> [Text under study]
####################
The merit of the program itself isn't really the issue here. The State isn't pulling funding because the idea of buying everyone in the freshman class one book is wasteful. They've been doing it for years with no complaints until they picked a book that a few people didn't like.

It is a mandatory class for some majors I believe, but not one you have to take that semester and it would have been a different book each semester if I understand it right.
 
Well, make an argument as to why the Constitution prohibits the government from cutting the funding of the class. I can't see how you are going to do that.

Because they are cutting funding with the very public intent of discouraging an institution for teaching a particular issue that has civil rights implications.

This may violate the university's right to academic freedom, which is typically considered to exist at an institutional level.

"Attempts at external control of expression on college campuses have resurfaced in the past decade, as interest groups use educational institutions as forums to promote their ideological viewpoints and agendas. Challenges brought by community members and students against the content of first-year student orientation reading assignments and student plays performed as course assignments have generally failed."

Academic Freedom
 
Well, make an argument as to why the Constitution prohibits the government from cutting the funding of the class. I can't see how you are going to do that.

I'll put the same question to you. Can you find a precedent where it IS constitutional to target an institution for teaching about the defining civil rights issue of the time?
 
you clearly have no concept of what censorship is. Spend a few years in Saudi Arabia or Iran, that will clear it right up.

Really? The 'we're not as bad as those guys' argument?
The state needs to cut all funding to all universities or butt out of their business. Legislators aren't elected to make decisions about college curricula. They're not qualified and not mandated.
 
When my kids go to college, my husband & I will be paying. We will decide what's appropriate. I have no interest in other adults providing my children with graphic content and pictures. They can provide that to their kids all day long.
####################
> [Extracted data]
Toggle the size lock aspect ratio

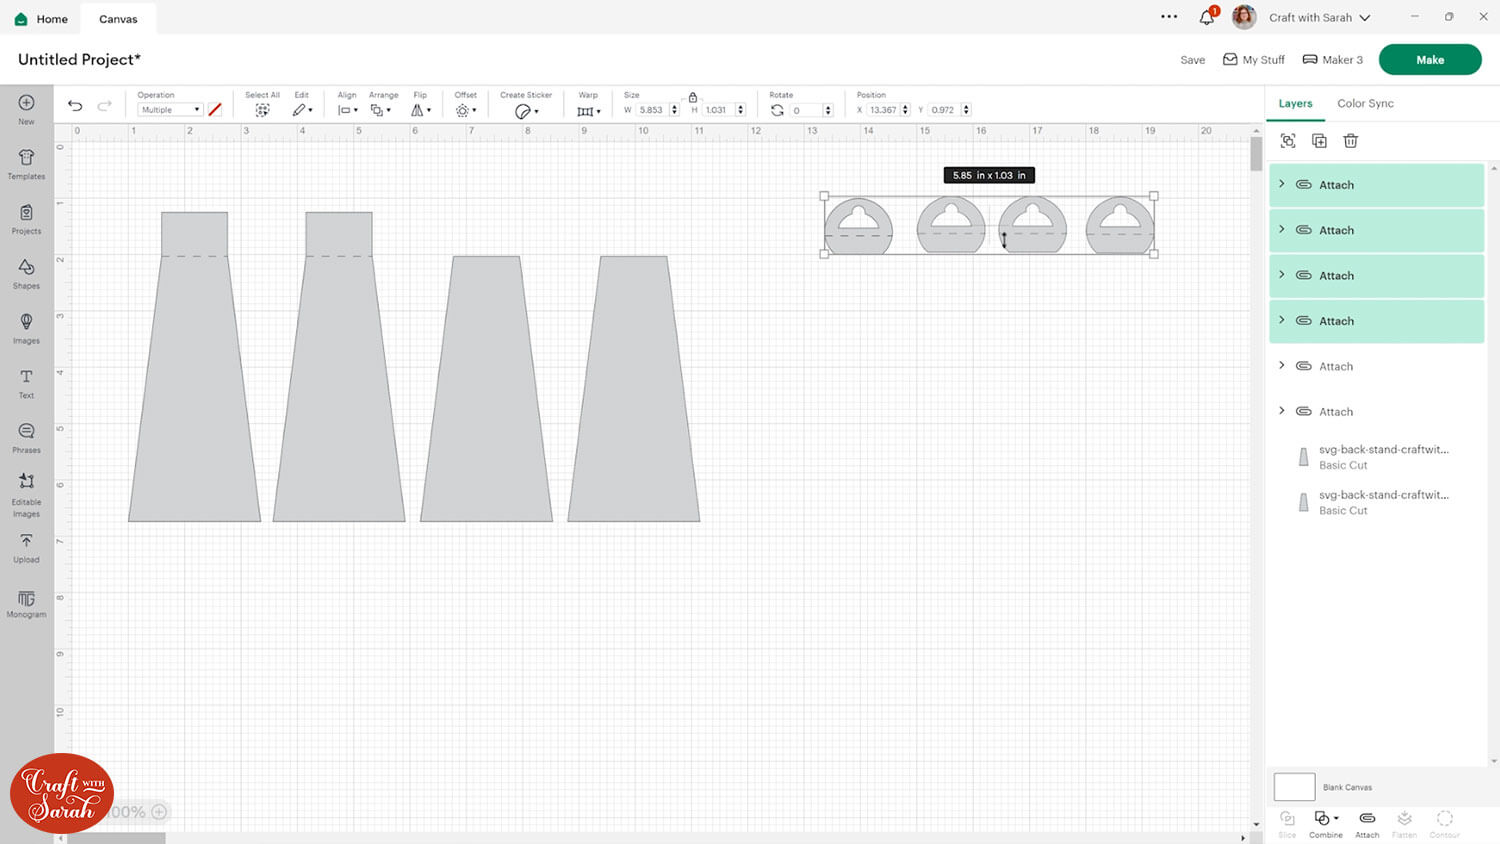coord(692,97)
####################
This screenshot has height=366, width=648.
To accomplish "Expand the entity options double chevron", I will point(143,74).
####################
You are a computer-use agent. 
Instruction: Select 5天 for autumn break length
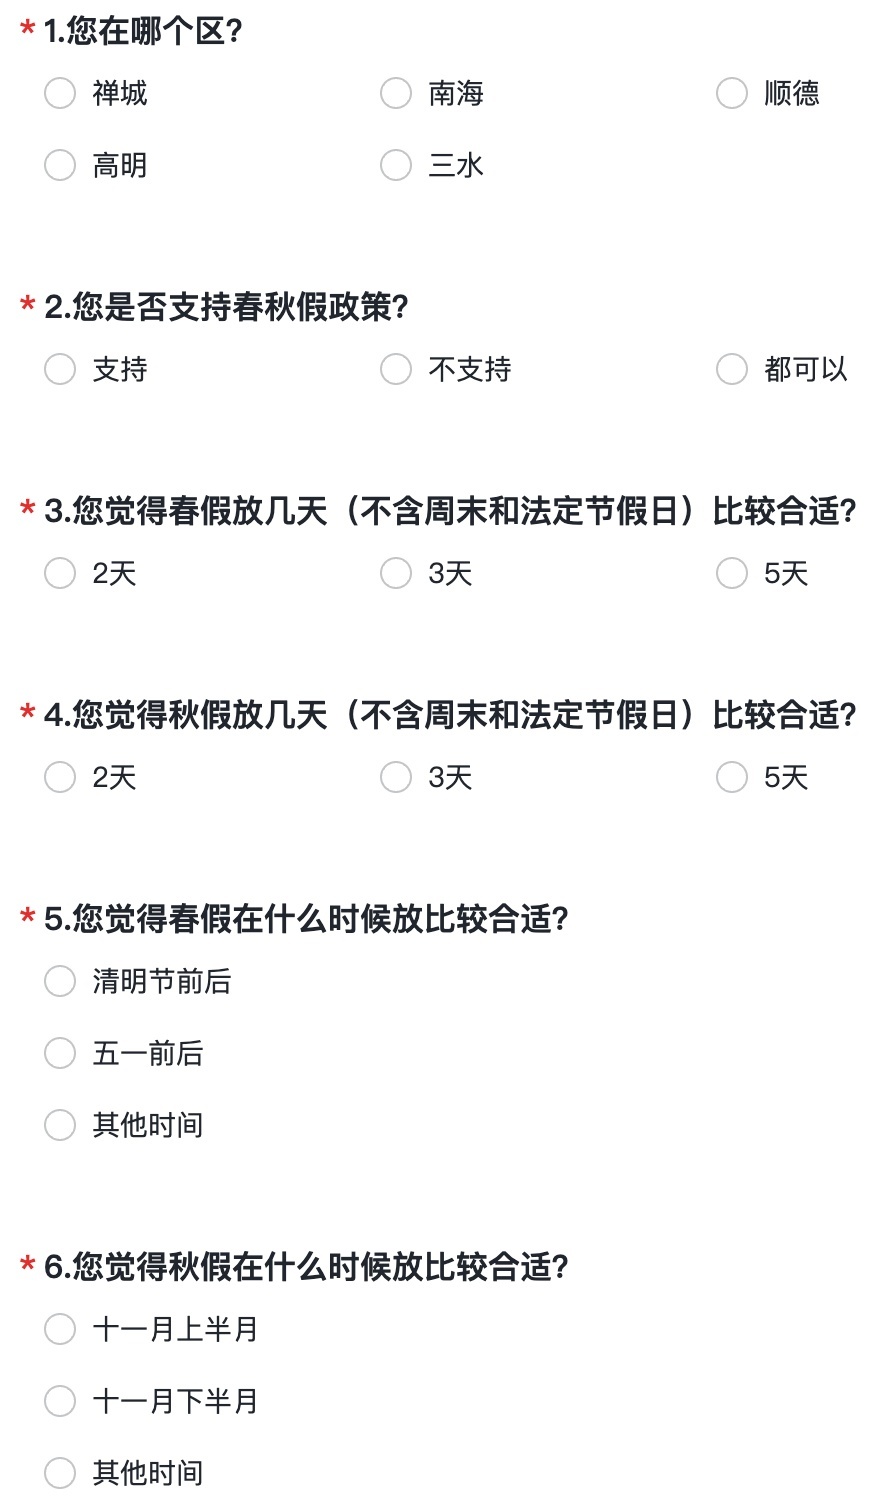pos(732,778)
####################
> [Complete the following]
(1) According to the discussion of the state's funding cut for the freshman book program, at what level is academic freedom typically considered to exist?
(2) Write the next part of the discussion of the state's funding cut for the freshman book program, starting after its last comment.

> [Results for each task]
(1) At an institutional level.

(2)
College should be partly about seeing a broader world than the one your helicopter parents depicted for you. If you want a sheltered education for your kids, send them to a religious school. The rest of world want to deal with, you know, reality?
 
College should be partly about seeing a broader world than the one your helicopter parents depicted for you. If you want a sheltered education for your kids, send them to a religious school. The rest of world want to deal with, you know, reality?

If she is paying for the education then she gets to decide what she will agree to pay for. That is something liberals like you can't stand sadly.
 
If she is paying for the education then she gets to decide what she will agree to pay for. That is something liberals like you can't stand sadly.

Sure and she can go to another college or a religious college like the guy said. That's an individual right, not the right of the State.
 
If she is paying for the education then she gets to decide what she will agree to pay for. That is something liberals like you can't stand sadly.

I am not denying that she gets to decide that. I am just saying that it is incredibly small minded. That is something that conservatives like you can't even comprehend, sadly.
 
I am not denying that she gets to decide that. I am just saying that it is incredibly small minded. That is something that conservatives like you can't even comprehend, sadly.

How is it small minded to say I will only pay for classes teaching subjects that I agree should be taught? One of the main problems with the government being involved in education is that it ignores what parents want their kids to learn in favor of what the government wants kids to learn.